Tyrosine phosphorylation is a fundamental regulatory mechanism, occurring exclusively in multicellular eukaryotes. This signaling mechanism is regulated by the balanced action of tyrosine kinases and protein tyrosine phosphatases (PTPs). The first PTP was purified in 1988 (1), approximately 10 years after the discovery of tyrosine kinases. The following years witnessed a rapid development that established PTPs as a family of highly specific and tightly regulated signaling proteins. It is now well established that PTPs equal tyrosine kinases in importance for the regulation of tyrosine phosphorylation (2–5). It is also predicted that, like tyrosine kinases, PTPs may emerge as drug targets for many major diseases, including conditions associated with endothelial pathology (6).
THE FAMILY OF PROTEIN TYROSINE PHOSPHATASES
Protein Tyrosine Phosphatase Subfamilies
A recent survey identified a total of 107 genes encoding PTPs in the human genome, of which 105 have mouse orthologues (3). Of these 107 genes, 38 belong to the subtype of classical PTPs, which display a specificity for dephosphorylation of tyrosine residues. Other major subgroups include the dual-specificity phosphatases (61 genes), the myotubularins (16 genes), and the non–cysteine-based Eya family of phosphatases (4 genes). This chapter is restricted to discussing the classical PTPs, hereafter only referred to as PTPs (Figure 84.1).

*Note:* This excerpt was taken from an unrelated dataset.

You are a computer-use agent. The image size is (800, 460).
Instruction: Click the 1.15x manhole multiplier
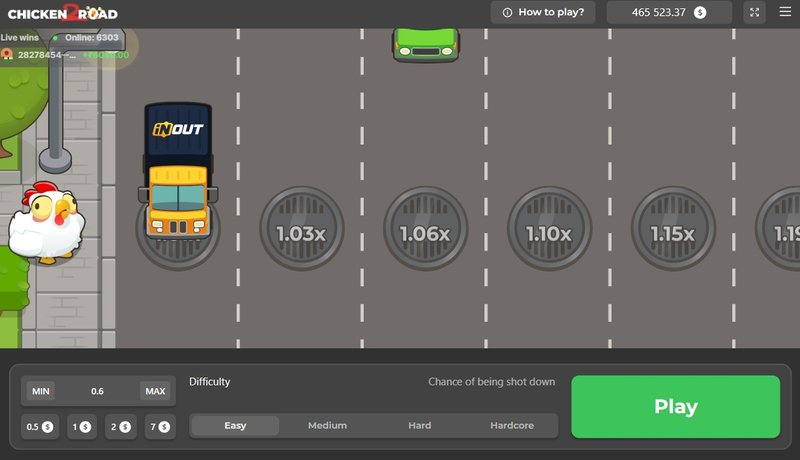[x=673, y=228]
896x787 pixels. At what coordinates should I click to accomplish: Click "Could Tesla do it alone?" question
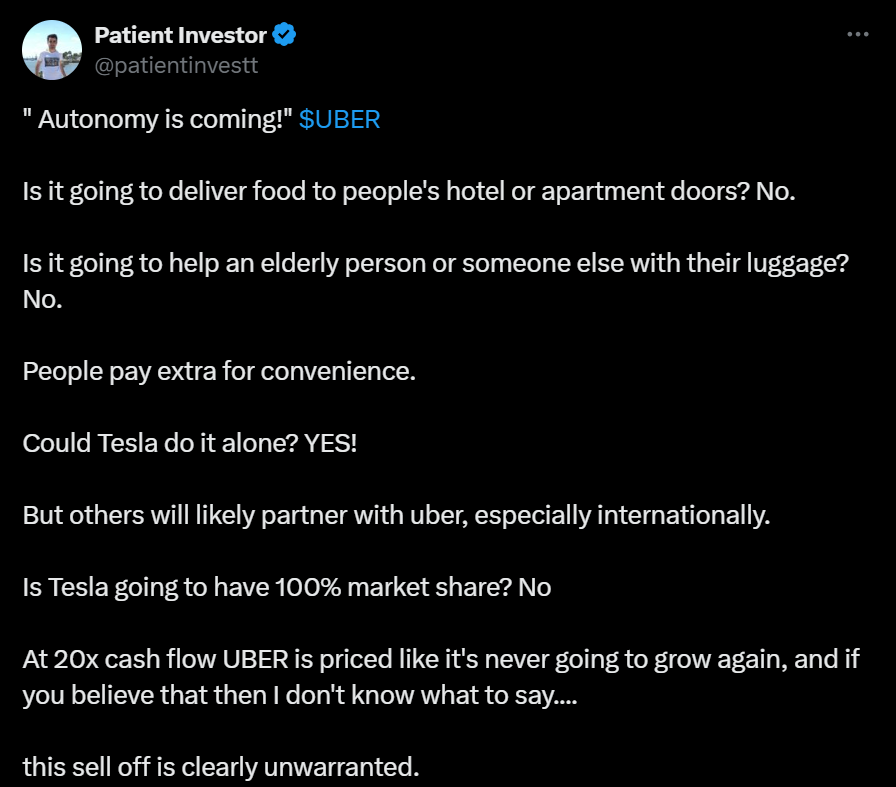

Structure of the Protein Tyrosine Phosphatase Domain and Catalytic Mechanism
The conserved catalytic domain of PTPs consists of approximately 280 amino acid residues, of which 22 are perfectly conserved among the 38 human PTPs (7). Six of the conserved residues are part of the active-site sequence V/I H C S X G X G R. In addition to this PTP signature motif, three conserved regions contribute to the formation of the catalytic site.